Aktuelle Ausstellung- Olaf Jahnke

Olaf Jahnke

Ausbildung zum Fotografen bei Joppen Photographie in Frankfurt
Besuch der Gutenbergschule, Fachschule für Druck, Medien und Gestaltung Kameraassistenzen sowie eine Vielzahl von Filmen als Kameramann für die Frankfurter Allgemeine Zeitung, den Hessischen Rundfunk und die ARD Ausstellungen und Mitgliedschaft in Künstlergruppen
Projektstipendium der Hessischen Kulturstiftung 2020

Ausstellungen

2021 Galerie KUK1292 – 13.Juni 2021 bis 11. Juli 2021

FREITAG BIS SONNTAG 15:00 BIS 19:00 UHR 

2020 Frankfurt Rosenhang Museum,

2020 Weilburg Städtische Galerie,

2020 Kelkheim Art in a Box,

2020 Frankfurt Kunstkaufhaus, Kelkheim

2019 Kunstraum 44, Kelkheim

2018 Zauberberg, Ruppertshain

2011 Art-Galerie, Frankfurt

2008 Galerie an der Mauer, Kronberg

Mehr Infos zu Olaf Jahnke

Rote Armee Fraktion Topographie Frankfurt und Umgebung

Der erste Gedanke geht an die inzwischen beinahe historisch zu nennenden Bilder, die man unwillkürlich im Kopf hat, wenn man an die RAF denkt. Fahndungsplakate, verrauschte Fernsehbilder und natürlich das Foto vom entführten Hanns Martin Schleyer. Besonders der deutsche Herbst, wie die Ereignisse von 1977 genannt werden, hat in unserer Gesellschaft seine Bilder hinterlassen.
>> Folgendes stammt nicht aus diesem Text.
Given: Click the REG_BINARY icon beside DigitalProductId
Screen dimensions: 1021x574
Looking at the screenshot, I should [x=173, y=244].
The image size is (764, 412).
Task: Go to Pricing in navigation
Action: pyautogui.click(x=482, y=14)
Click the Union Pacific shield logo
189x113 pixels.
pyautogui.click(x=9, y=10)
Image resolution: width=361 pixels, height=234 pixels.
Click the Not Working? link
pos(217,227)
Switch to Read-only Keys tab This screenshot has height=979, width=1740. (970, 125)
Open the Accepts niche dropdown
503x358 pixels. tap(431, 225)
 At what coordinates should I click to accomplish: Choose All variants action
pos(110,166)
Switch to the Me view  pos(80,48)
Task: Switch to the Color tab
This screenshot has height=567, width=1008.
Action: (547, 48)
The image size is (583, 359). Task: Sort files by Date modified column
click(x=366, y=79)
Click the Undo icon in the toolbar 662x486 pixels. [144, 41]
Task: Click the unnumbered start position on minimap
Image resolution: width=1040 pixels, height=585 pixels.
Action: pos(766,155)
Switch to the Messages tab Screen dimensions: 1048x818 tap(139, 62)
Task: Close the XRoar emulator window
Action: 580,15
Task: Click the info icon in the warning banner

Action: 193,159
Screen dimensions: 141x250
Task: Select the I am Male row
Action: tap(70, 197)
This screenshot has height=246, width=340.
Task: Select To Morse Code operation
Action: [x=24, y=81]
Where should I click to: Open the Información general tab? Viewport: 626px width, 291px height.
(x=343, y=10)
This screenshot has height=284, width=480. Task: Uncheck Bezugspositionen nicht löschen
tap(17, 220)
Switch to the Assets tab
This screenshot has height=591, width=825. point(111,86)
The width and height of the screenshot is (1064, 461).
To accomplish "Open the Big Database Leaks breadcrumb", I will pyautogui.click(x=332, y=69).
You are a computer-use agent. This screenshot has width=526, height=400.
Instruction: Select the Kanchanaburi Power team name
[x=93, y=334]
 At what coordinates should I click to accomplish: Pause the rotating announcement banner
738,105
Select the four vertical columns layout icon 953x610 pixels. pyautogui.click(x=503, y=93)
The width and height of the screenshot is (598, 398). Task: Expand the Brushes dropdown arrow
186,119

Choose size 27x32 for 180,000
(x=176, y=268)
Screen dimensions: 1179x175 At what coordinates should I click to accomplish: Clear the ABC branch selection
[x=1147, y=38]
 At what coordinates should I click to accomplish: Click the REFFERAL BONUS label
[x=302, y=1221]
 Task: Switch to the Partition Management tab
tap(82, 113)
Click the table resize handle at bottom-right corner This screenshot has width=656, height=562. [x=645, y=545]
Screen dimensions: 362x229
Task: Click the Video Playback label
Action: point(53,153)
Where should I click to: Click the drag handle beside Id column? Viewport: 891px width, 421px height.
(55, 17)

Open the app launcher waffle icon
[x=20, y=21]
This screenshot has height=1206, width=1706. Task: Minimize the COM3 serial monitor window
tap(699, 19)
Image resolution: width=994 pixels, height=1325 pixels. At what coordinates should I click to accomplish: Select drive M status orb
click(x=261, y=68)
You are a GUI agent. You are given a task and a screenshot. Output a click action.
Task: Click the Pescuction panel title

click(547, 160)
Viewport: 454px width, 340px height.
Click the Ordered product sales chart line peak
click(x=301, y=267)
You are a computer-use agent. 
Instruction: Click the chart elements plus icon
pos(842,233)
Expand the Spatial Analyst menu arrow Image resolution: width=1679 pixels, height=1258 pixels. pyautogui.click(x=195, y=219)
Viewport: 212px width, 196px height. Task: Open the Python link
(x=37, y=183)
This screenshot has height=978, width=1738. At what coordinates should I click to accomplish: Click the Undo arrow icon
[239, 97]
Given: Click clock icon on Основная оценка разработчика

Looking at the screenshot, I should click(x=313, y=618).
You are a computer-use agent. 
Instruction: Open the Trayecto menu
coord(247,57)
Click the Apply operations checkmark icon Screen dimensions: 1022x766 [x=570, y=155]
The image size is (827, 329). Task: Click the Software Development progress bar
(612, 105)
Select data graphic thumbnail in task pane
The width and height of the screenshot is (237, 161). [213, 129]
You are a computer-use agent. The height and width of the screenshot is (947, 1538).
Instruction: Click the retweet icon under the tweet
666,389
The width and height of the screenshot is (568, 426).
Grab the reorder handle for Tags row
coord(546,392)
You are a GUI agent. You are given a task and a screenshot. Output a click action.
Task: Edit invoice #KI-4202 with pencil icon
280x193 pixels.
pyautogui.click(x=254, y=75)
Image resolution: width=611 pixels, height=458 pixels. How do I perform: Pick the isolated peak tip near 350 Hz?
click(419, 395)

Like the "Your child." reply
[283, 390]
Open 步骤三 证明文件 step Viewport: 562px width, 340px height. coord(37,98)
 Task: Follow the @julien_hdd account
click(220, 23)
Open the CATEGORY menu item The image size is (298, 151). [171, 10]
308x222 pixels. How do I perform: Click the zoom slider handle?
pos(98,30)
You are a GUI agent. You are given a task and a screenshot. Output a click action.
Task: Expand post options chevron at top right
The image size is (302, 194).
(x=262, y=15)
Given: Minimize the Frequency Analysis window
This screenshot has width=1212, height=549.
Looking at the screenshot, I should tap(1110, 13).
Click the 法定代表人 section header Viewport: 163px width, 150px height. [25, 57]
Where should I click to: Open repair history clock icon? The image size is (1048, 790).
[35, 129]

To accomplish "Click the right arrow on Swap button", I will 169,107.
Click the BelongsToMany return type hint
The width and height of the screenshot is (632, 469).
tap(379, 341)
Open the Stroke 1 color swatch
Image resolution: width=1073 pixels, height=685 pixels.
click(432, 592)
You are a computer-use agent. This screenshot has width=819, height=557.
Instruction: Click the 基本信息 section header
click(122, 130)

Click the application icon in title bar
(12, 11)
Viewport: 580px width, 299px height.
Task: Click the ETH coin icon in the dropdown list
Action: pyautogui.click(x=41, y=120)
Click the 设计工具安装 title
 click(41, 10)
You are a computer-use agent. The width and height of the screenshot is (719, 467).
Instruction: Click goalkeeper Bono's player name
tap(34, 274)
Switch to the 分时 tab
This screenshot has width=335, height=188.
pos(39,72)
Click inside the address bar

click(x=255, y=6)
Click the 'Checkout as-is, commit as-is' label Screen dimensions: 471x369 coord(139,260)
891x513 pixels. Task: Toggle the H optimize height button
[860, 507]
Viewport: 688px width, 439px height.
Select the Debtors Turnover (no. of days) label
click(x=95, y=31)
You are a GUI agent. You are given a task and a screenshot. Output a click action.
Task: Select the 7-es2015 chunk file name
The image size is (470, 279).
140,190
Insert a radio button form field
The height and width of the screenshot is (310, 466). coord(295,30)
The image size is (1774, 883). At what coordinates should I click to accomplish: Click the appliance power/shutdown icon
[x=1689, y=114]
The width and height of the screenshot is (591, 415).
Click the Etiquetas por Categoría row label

Immer wieder sehen wir in den Wiederholungen der Fernsehsender die Geschehnisse dieser Jahre, spätestens wenn sich etwas jährt, erscheinen diese Bilder wieder im TV.

Es wirkt auf uns mittlerweile wie Fiktion, die Taten sind lange her, Spielfilme wurden dazu gedreht. Umso überraschender ist der Abgleich zwischen den Bildern im Kopf und Jahnkes Fotografien aus unserer Gegenwart. Kaum jemand stand selbst vor den Garagentoren, an denen Baader, Meins und Raspe verhaftet wurden. Sieht man nun dieses Bild mit dem bewegten Schemen aus dem Jahr 2021, scheint die Vergangenheit in die Gegenwart zu springen.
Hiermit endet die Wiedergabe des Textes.